Test de Theme Park Jam – Job d’été !

Theme Park Jam vous met aux commandes d’un parc d’attractions un peu particulier : ici, pas question de gérer le prix des churros ou la sécurité des manèges, votre rôle est… d’organiser les files d’attente. Oui, vous êtes en fait le chef d’orchestre d’un embouteillage coloré, où chaque visiteur doit grimper dans le bon wagon selon sa couleur. Trois rouges dans un wagon rouge, trois bleus dans un bleu, et hop, ça décolle. Simple, basique, mais étonnamment accrocheur.

Bien ranger par couleur

Visuellement, c’est sobre : un décor fixe qui ne bronche pas, un wagon qui arrive, et une ribambelle de visiteurs impatients qui vous attendent.
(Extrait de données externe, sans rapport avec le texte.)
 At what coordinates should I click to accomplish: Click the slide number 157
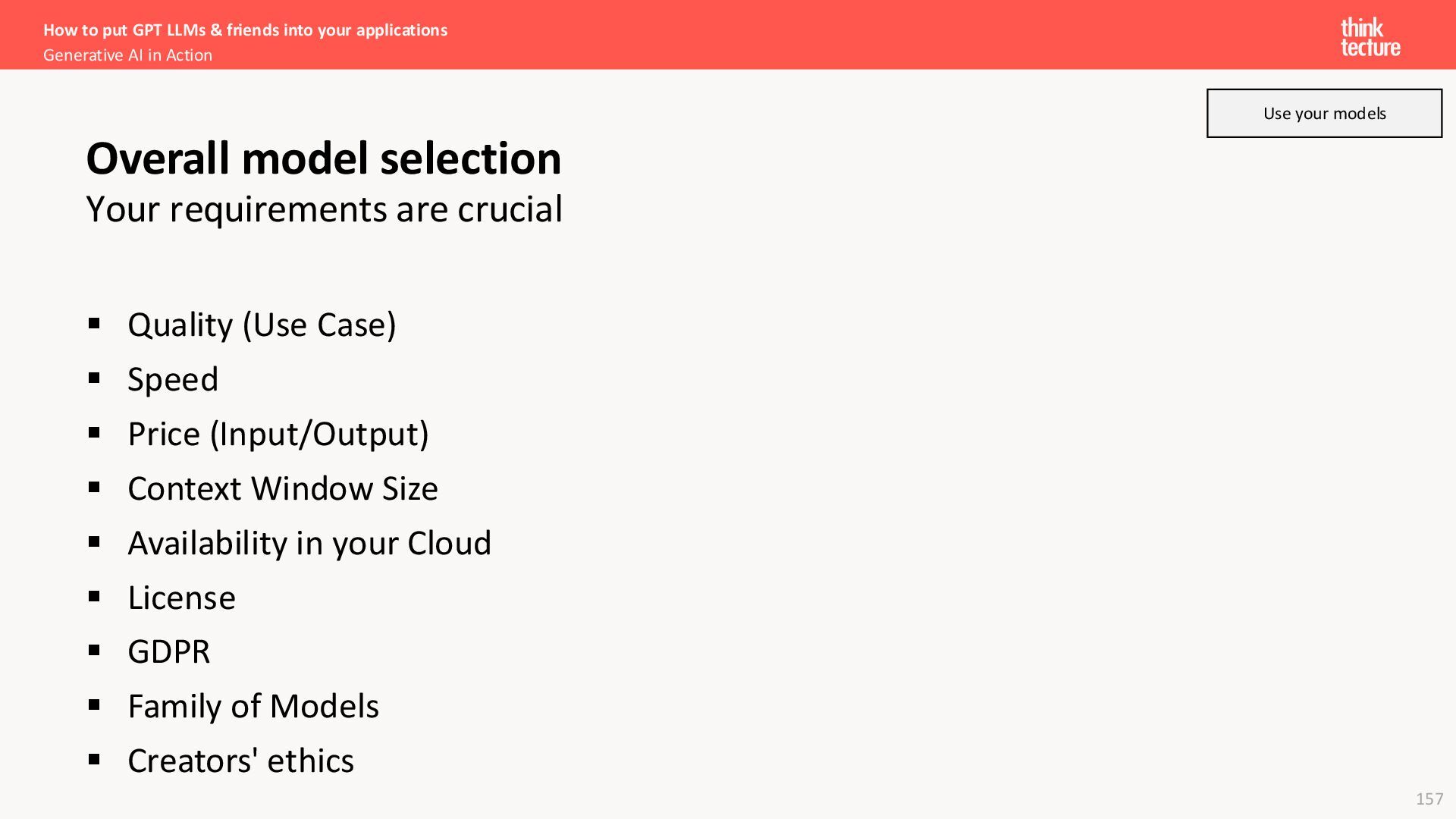pyautogui.click(x=1429, y=799)
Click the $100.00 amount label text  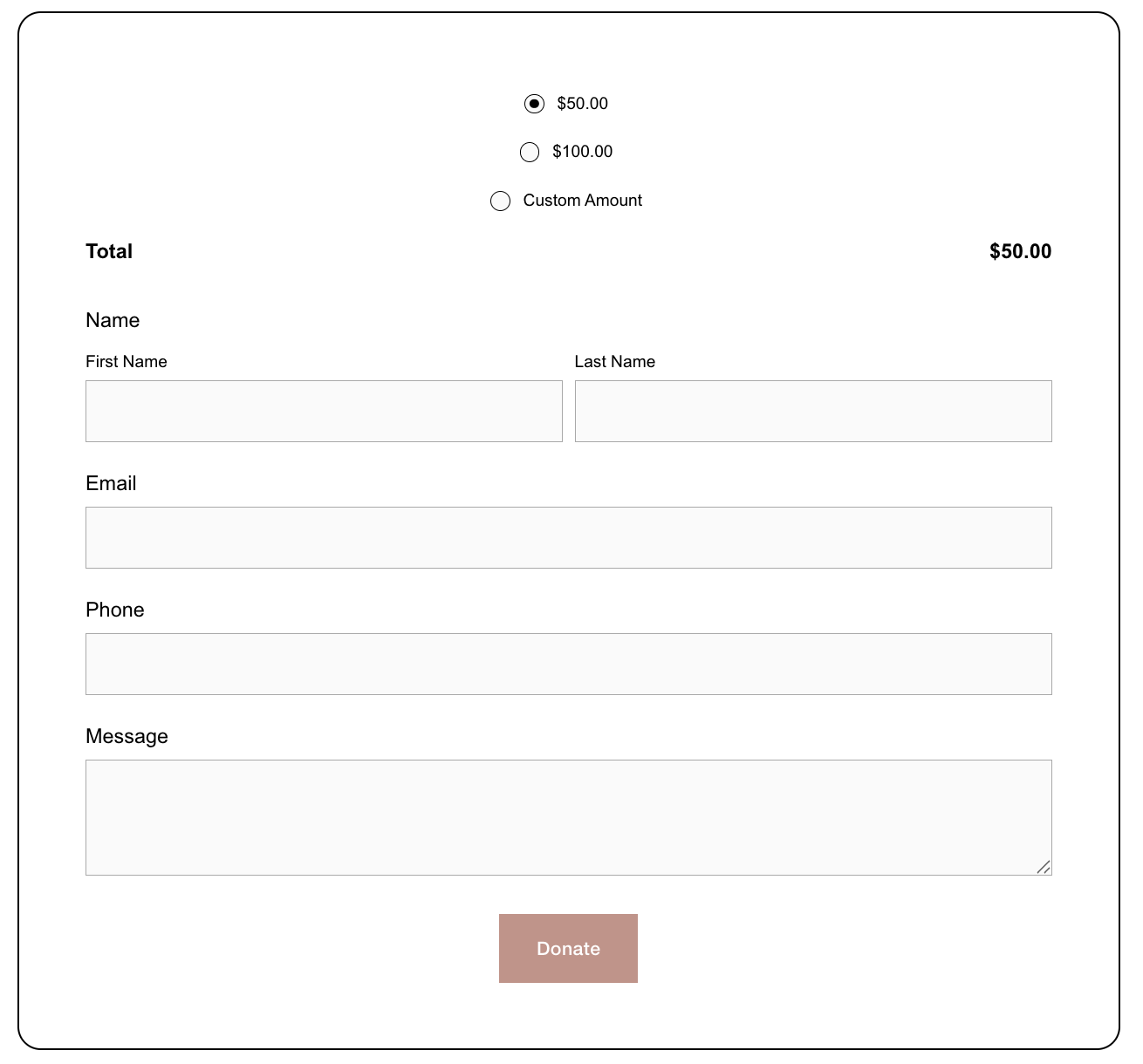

Rien qui fasse exploser la rétine, mais l’essentiel est là. À force de progresser, on débloque quelques skins de wagons — passer des montagnes russes aux auto-tamponneuses, ça ne change rien au gameplay mais ça met un peu de vernis.

Plus compliqué!

Le cœur du jeu, c’est ce petit casse-tête de placement. On a une file aléatoire de visiteurs, interdiction de doubler, et un espace limité pour stocker ceux qui ne rentrent pas dans le bon wagon. Pas besoin d’être Einstein pour piger le principe, mais il y a quand même un peu de gymnastique mentale quand les couleurs s’entremêlent façon paquet de Skittles.

Encore plus compliqué !

Côté jouabilité, c’est facile à prendre en main, mais il y a un hic : le curseur. Sur console, devoir trimballer une souris imaginaire sur l’écran, ça fait un peu tâche. Sur PC, ça doit passer crème, mais sur manette, ça casse un peu le rythme.

La musique, elle, fait son job sans éclat : rythmée, mais répétitive, comme si elle tournait en rond dans le carrousel du parc. Après quelques niveaux, on a l’impression d’écouter la même boucle, et pourtant, ça colle bien à l’ambiance “rapide et mécanique”.

Des fois le fond change de couleur, histoire de dire…

Le contenu, enfin : 50 niveaux au compteur. Et là, surprise, même si les mécaniques changent très peu, on a cette petite envie de “juste un dernier niveau” avant d’éteindre la console. Pas parce que c’est palpitant, mais parce que c’est fluide et que ça gratte le cerveau juste ce qu’il faut.

En conclusion, Theme Park Jam est un petit jeu de réflexion épuré et peu varié mais qui bizarrement arrive à nous rester sur le pad. Pas dingue mais correct, c’est déjà pas mal.